(Pixel coordinate grounding data)
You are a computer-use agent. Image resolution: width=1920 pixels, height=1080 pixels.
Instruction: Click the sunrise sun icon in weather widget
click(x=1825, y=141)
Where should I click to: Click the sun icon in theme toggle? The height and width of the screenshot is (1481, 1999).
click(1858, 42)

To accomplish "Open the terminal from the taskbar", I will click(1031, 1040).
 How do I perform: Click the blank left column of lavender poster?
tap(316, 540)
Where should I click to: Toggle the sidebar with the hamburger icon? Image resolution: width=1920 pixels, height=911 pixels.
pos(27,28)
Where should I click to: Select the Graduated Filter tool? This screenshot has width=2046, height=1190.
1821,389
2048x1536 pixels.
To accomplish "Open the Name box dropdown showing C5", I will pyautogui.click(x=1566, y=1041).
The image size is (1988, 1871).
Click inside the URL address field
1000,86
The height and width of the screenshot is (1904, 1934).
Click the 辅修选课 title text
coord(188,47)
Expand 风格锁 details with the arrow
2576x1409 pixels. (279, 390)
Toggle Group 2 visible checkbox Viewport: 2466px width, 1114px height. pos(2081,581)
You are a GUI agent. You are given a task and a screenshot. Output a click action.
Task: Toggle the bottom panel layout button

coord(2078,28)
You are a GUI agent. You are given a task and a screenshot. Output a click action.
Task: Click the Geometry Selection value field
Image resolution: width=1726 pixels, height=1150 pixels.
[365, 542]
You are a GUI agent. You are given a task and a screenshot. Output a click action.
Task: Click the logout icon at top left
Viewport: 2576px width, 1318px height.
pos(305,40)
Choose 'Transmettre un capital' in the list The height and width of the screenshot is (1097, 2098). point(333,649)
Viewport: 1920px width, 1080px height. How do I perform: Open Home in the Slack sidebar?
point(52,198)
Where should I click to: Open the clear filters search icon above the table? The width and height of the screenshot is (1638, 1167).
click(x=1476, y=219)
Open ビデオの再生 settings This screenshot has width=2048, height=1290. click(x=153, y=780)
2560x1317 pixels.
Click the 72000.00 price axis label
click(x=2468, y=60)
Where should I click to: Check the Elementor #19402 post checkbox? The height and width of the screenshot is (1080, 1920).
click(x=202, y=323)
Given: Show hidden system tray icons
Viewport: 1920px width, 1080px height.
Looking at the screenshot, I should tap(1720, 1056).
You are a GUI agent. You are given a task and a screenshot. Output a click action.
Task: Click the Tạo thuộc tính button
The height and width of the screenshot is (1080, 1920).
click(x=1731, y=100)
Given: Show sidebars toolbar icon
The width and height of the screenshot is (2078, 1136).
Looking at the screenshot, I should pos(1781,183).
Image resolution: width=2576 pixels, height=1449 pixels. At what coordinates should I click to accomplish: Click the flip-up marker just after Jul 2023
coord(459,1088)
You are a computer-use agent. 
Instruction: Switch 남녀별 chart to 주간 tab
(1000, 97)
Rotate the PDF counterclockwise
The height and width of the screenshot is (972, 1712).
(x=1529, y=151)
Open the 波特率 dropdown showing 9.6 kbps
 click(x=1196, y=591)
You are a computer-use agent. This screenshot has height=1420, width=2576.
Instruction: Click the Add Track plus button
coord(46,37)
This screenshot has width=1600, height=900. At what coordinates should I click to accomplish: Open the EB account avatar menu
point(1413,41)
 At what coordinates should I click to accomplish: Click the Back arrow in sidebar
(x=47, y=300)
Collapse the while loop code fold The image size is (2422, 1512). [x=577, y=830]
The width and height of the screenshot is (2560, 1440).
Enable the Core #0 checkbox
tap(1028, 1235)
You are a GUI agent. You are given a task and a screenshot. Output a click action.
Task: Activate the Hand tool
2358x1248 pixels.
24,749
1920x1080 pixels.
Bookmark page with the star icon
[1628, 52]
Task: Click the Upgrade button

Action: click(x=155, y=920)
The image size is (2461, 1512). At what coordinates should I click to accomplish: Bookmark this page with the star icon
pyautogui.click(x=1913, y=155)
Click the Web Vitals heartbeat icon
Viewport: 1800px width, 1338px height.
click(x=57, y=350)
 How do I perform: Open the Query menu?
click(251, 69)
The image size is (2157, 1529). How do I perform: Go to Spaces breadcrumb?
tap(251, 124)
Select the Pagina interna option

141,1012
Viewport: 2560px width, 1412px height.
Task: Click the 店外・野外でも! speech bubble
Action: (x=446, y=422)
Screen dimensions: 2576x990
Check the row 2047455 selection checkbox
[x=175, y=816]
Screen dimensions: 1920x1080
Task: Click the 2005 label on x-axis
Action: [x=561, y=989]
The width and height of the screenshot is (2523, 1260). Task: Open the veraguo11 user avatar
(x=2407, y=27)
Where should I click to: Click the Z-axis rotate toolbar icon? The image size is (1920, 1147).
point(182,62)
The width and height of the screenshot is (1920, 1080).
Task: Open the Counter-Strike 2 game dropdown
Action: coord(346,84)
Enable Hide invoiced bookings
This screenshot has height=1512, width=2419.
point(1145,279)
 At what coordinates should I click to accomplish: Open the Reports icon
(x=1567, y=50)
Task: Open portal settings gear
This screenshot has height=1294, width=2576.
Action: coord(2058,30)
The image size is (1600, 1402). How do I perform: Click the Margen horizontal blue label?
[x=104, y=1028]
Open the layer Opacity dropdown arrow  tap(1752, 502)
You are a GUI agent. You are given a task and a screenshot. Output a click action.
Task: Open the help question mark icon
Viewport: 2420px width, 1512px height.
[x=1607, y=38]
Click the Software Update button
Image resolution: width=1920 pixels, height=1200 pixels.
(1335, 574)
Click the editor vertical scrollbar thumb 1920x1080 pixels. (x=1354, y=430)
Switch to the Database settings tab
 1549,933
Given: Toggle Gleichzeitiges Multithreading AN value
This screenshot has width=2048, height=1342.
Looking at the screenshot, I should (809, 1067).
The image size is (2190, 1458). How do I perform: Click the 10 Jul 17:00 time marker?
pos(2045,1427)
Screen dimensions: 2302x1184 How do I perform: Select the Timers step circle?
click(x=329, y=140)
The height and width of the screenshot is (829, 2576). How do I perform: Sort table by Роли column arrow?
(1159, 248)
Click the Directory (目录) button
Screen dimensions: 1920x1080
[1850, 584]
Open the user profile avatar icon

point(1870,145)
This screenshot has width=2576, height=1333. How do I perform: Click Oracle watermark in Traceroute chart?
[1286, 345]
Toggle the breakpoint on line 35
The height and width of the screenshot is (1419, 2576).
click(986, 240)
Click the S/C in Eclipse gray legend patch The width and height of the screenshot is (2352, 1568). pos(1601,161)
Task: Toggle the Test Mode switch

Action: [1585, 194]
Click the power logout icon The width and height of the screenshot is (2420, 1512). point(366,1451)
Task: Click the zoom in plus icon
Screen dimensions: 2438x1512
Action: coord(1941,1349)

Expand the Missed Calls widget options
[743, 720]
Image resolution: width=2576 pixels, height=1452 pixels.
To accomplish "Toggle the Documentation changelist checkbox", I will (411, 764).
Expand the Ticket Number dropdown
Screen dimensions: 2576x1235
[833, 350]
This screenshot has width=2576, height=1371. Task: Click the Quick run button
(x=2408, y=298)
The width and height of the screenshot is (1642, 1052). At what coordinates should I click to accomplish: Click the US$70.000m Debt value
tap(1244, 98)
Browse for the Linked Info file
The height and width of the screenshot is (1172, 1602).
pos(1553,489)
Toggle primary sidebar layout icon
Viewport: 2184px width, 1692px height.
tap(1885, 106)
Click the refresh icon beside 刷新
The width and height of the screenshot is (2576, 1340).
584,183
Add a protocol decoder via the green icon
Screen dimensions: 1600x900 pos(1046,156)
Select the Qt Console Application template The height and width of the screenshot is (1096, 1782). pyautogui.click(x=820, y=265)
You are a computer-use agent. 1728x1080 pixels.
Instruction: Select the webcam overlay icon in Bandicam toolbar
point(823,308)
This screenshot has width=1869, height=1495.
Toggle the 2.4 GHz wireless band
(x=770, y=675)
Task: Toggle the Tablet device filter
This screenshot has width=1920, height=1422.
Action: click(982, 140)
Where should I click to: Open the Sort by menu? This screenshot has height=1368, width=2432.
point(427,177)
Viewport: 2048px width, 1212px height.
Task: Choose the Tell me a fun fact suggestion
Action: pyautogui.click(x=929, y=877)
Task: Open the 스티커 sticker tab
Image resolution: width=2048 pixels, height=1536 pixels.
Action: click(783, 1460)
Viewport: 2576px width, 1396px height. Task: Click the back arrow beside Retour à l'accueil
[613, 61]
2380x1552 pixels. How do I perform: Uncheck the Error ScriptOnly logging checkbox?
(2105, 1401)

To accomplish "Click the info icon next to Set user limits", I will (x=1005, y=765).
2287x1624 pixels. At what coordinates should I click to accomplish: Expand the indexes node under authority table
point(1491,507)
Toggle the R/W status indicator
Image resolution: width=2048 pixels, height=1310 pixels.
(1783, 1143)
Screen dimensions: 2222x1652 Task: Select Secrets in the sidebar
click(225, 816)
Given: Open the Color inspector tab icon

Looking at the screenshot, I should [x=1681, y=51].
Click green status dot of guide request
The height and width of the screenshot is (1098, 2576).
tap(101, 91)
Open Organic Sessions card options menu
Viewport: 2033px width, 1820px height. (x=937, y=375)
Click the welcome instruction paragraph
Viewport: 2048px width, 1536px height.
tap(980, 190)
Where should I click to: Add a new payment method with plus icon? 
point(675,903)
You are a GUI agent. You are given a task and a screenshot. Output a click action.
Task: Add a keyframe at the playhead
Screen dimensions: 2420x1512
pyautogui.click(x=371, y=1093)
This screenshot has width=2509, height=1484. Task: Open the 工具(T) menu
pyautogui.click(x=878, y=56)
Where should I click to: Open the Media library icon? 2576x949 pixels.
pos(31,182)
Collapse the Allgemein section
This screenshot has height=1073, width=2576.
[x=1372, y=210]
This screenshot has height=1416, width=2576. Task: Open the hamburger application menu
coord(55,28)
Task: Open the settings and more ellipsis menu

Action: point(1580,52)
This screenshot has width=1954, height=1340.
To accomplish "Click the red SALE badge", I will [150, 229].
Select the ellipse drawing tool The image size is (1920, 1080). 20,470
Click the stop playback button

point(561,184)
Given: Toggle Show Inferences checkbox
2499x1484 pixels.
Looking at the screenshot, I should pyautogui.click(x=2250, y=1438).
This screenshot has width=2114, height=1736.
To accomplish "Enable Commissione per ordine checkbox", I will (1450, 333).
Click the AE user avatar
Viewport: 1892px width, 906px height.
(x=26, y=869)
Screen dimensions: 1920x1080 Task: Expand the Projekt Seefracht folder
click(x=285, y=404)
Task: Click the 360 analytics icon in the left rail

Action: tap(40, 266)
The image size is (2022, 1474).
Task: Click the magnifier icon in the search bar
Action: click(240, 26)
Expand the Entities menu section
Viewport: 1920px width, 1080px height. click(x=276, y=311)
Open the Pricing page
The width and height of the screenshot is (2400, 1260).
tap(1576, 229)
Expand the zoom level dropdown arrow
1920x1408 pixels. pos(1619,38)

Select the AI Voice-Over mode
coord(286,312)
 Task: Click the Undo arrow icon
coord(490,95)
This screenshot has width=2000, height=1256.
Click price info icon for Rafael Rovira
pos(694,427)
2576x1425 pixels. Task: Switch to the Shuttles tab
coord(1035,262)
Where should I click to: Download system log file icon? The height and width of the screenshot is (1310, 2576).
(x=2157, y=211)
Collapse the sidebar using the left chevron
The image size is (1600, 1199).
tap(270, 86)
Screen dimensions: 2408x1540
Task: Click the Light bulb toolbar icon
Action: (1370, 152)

◆ PROBLEM TO WORK ON ◆
Which lines in the entries above contain "will"? Pull each of them out.

◆ TASK SOLUTION ◆
To accomplish "Open the terminal from the taskbar", I will click(1031, 1040).
To accomplish "Open the Name box dropdown showing C5", I will pyautogui.click(x=1566, y=1041).
To accomplish "Toggle the Documentation changelist checkbox", I will (411, 764).
To accomplish "Click the info icon next to Set user limits", I will (x=1005, y=765).
To accomplish "Click the red SALE badge", I will [150, 229].
To accomplish "Enable Commissione per ordine checkbox", I will (1450, 333).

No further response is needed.